### TASK BRIEF
Could you echo each of the rows below back verbatim, keeping every line unchanged?

### RECORDS
══════
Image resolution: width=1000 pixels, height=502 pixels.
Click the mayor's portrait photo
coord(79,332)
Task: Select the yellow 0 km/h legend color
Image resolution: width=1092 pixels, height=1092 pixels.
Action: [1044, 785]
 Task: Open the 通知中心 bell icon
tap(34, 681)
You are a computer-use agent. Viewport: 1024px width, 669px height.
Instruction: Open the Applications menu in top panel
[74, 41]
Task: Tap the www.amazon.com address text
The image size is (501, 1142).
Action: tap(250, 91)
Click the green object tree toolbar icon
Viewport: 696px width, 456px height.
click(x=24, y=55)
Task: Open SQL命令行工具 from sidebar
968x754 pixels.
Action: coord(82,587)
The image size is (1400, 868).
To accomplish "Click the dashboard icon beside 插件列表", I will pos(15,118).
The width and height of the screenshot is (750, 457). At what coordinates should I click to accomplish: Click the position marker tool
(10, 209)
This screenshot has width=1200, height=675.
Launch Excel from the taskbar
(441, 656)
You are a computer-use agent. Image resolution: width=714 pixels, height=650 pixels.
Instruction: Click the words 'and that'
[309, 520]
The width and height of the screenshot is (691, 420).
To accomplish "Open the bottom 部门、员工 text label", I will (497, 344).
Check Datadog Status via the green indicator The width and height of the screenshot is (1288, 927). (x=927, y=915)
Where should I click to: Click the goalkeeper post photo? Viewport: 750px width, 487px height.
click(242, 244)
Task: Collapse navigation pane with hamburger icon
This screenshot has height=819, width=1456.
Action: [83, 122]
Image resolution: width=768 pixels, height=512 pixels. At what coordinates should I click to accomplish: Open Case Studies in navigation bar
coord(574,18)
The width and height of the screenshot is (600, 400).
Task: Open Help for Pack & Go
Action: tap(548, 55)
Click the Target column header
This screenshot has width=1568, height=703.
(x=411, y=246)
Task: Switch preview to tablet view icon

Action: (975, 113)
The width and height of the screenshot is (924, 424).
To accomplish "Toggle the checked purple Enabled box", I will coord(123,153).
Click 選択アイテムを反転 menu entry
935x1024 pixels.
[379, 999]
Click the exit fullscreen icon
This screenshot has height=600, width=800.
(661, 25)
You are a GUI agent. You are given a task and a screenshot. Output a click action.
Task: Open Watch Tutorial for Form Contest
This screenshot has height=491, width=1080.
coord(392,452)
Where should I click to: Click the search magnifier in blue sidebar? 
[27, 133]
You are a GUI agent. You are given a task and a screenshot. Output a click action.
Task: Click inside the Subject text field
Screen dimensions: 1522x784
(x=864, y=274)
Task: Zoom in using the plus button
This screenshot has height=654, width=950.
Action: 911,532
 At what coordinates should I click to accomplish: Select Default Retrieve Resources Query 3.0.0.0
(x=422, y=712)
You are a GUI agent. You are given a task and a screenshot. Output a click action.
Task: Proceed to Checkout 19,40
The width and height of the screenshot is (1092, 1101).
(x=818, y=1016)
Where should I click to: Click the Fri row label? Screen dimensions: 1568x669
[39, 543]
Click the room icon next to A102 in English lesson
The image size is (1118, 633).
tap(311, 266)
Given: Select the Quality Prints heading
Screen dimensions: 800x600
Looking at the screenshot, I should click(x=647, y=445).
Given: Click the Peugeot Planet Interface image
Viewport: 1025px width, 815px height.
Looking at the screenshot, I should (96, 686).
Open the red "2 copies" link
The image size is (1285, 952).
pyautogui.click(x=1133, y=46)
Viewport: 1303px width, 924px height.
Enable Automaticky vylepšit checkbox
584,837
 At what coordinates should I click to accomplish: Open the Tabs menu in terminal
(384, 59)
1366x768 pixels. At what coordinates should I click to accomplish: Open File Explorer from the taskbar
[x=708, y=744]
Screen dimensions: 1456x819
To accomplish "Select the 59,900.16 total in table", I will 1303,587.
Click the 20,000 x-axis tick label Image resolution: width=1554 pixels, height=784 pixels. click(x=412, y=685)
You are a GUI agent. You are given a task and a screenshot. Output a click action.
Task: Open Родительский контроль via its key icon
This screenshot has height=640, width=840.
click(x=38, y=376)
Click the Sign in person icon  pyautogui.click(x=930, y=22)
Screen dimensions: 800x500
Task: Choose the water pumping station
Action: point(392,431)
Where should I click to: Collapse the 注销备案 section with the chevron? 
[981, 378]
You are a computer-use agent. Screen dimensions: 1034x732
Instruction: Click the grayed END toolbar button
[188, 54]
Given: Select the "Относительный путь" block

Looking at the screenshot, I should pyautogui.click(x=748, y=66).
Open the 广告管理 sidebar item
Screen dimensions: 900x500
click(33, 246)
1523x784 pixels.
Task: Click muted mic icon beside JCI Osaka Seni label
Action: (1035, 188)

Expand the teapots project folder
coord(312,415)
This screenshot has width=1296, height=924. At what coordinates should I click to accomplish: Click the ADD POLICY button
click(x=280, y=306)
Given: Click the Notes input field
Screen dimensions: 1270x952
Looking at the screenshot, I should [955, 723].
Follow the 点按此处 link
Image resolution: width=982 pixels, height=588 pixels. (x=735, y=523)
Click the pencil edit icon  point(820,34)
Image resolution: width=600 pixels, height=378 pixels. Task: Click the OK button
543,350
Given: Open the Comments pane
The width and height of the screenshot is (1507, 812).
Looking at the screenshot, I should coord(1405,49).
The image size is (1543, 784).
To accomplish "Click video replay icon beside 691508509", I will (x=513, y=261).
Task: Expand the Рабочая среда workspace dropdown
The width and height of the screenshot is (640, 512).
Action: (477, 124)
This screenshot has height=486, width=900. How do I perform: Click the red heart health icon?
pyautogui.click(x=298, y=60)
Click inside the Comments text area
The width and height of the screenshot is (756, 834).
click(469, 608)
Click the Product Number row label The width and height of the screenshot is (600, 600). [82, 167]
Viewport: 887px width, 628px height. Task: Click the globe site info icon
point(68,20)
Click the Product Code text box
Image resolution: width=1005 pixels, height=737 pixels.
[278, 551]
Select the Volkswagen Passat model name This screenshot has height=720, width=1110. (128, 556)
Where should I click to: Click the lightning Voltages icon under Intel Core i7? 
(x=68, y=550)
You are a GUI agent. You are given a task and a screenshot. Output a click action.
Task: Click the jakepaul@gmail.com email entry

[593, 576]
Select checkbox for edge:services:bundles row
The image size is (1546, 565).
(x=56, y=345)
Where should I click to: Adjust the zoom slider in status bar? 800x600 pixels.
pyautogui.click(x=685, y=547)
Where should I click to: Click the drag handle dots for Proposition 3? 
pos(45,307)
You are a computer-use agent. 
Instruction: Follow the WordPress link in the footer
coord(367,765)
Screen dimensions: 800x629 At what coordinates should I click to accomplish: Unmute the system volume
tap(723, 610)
══════
### WRITTEN ANSWER
Image resolution: width=1000 pixels, height=502 pixels.
Click the mayor's portrait photo
coord(79,332)
Task: Select the yellow 0 km/h legend color
Image resolution: width=1092 pixels, height=1092 pixels.
Action: [1044, 785]
 Task: Open the 通知中心 bell icon
tap(34, 681)
You are a computer-use agent. Viewport: 1024px width, 669px height.
Instruction: Open the Applications menu in top panel
[74, 41]
Task: Tap the www.amazon.com address text
The image size is (501, 1142).
Action: tap(250, 91)
Click the green object tree toolbar icon
Viewport: 696px width, 456px height.
click(x=24, y=55)
Task: Open SQL命令行工具 from sidebar
968x754 pixels.
Action: coord(82,587)
The image size is (1400, 868).
To accomplish "Click the dashboard icon beside 插件列表", I will pos(15,118).
The width and height of the screenshot is (750, 457). At what coordinates should I click to accomplish: Click the position marker tool
(10, 209)
This screenshot has width=1200, height=675.
Launch Excel from the taskbar
(441, 656)
You are a computer-use agent. Image resolution: width=714 pixels, height=650 pixels.
Instruction: Click the words 'and that'
[309, 520]
The width and height of the screenshot is (691, 420).
To accomplish "Open the bottom 部门、员工 text label", I will (497, 344).
Check Datadog Status via the green indicator The width and height of the screenshot is (1288, 927). (x=927, y=915)
Where should I click to: Click the goalkeeper post photo? Viewport: 750px width, 487px height.
click(242, 244)
Task: Collapse navigation pane with hamburger icon
This screenshot has height=819, width=1456.
Action: [83, 122]
Image resolution: width=768 pixels, height=512 pixels. At what coordinates should I click to accomplish: Open Case Studies in navigation bar
coord(574,18)
The width and height of the screenshot is (600, 400).
Task: Open Help for Pack & Go
Action: tap(548, 55)
Click the Target column header
This screenshot has width=1568, height=703.
(x=411, y=246)
Task: Switch preview to tablet view icon

Action: (975, 113)
The width and height of the screenshot is (924, 424).
To accomplish "Toggle the checked purple Enabled box", I will coord(123,153).
Click 選択アイテムを反転 menu entry
935x1024 pixels.
[379, 999]
Click the exit fullscreen icon
This screenshot has height=600, width=800.
(661, 25)
You are a GUI agent. You are given a task and a screenshot. Output a click action.
Task: Open Watch Tutorial for Form Contest
This screenshot has height=491, width=1080.
coord(392,452)
Where should I click to: Click the search magnifier in blue sidebar? 
[27, 133]
You are a GUI agent. You are given a task and a screenshot. Output a click action.
Task: Click inside the Subject text field
Screen dimensions: 1522x784
(x=864, y=274)
Task: Zoom in using the plus button
This screenshot has height=654, width=950.
Action: 911,532
 At what coordinates should I click to accomplish: Select Default Retrieve Resources Query 3.0.0.0
(x=422, y=712)
You are a GUI agent. You are given a task and a screenshot. Output a click action.
Task: Proceed to Checkout 19,40
The width and height of the screenshot is (1092, 1101).
(x=818, y=1016)
Where should I click to: Click the Fri row label? Screen dimensions: 1568x669
[39, 543]
Click the room icon next to A102 in English lesson
The image size is (1118, 633).
tap(311, 266)
Given: Select the Quality Prints heading
Screen dimensions: 800x600
Looking at the screenshot, I should click(x=647, y=445).
Given: Click the Peugeot Planet Interface image
Viewport: 1025px width, 815px height.
Looking at the screenshot, I should (96, 686).
Open the red "2 copies" link
The image size is (1285, 952).
pyautogui.click(x=1133, y=46)
Viewport: 1303px width, 924px height.
Enable Automaticky vylepšit checkbox
584,837
 At what coordinates should I click to accomplish: Open the Tabs menu in terminal
(384, 59)
1366x768 pixels. At what coordinates should I click to accomplish: Open File Explorer from the taskbar
[x=708, y=744]
Screen dimensions: 1456x819
To accomplish "Select the 59,900.16 total in table", I will 1303,587.
Click the 20,000 x-axis tick label Image resolution: width=1554 pixels, height=784 pixels. click(x=412, y=685)
You are a GUI agent. You are given a task and a screenshot. Output a click action.
Task: Open Родительский контроль via its key icon
This screenshot has height=640, width=840.
click(x=38, y=376)
Click the Sign in person icon  pyautogui.click(x=930, y=22)
Screen dimensions: 800x500
Task: Choose the water pumping station
Action: point(392,431)
Where should I click to: Collapse the 注销备案 section with the chevron? 
[981, 378]
You are a computer-use agent. Screen dimensions: 1034x732
Instruction: Click the grayed END toolbar button
[188, 54]
Given: Select the "Относительный путь" block

Looking at the screenshot, I should pyautogui.click(x=748, y=66).
Open the 广告管理 sidebar item
Screen dimensions: 900x500
click(33, 246)
1523x784 pixels.
Task: Click muted mic icon beside JCI Osaka Seni label
Action: (1035, 188)

Expand the teapots project folder
coord(312,415)
This screenshot has width=1296, height=924. At what coordinates should I click to accomplish: Click the ADD POLICY button
click(x=280, y=306)
Given: Click the Notes input field
Screen dimensions: 1270x952
Looking at the screenshot, I should [955, 723].
Follow the 点按此处 link
Image resolution: width=982 pixels, height=588 pixels. (x=735, y=523)
Click the pencil edit icon  point(820,34)
Image resolution: width=600 pixels, height=378 pixels. Task: Click the OK button
543,350
Given: Open the Comments pane
The width and height of the screenshot is (1507, 812).
Looking at the screenshot, I should coord(1405,49).
The image size is (1543, 784).
To accomplish "Click video replay icon beside 691508509", I will (x=513, y=261).
Task: Expand the Рабочая среда workspace dropdown
The width and height of the screenshot is (640, 512).
Action: (477, 124)
This screenshot has height=486, width=900. How do I perform: Click the red heart health icon?
pyautogui.click(x=298, y=60)
Click inside the Comments text area
The width and height of the screenshot is (756, 834).
click(469, 608)
Click the Product Number row label The width and height of the screenshot is (600, 600). [82, 167]
Viewport: 887px width, 628px height. Task: Click the globe site info icon
point(68,20)
Click the Product Code text box
Image resolution: width=1005 pixels, height=737 pixels.
[278, 551]
Select the Volkswagen Passat model name This screenshot has height=720, width=1110. (128, 556)
Where should I click to: Click the lightning Voltages icon under Intel Core i7? 
(x=68, y=550)
You are a GUI agent. You are given a task and a screenshot. Output a click action.
Task: Click the jakepaul@gmail.com email entry

[593, 576]
Select checkbox for edge:services:bundles row
The image size is (1546, 565).
(x=56, y=345)
Where should I click to: Adjust the zoom slider in status bar? 800x600 pixels.
pyautogui.click(x=685, y=547)
Where should I click to: Click the drag handle dots for Proposition 3? 
pos(45,307)
You are a computer-use agent. 
Instruction: Follow the WordPress link in the footer
coord(367,765)
Screen dimensions: 800x629 At what coordinates should I click to accomplish: Unmute the system volume
tap(723, 610)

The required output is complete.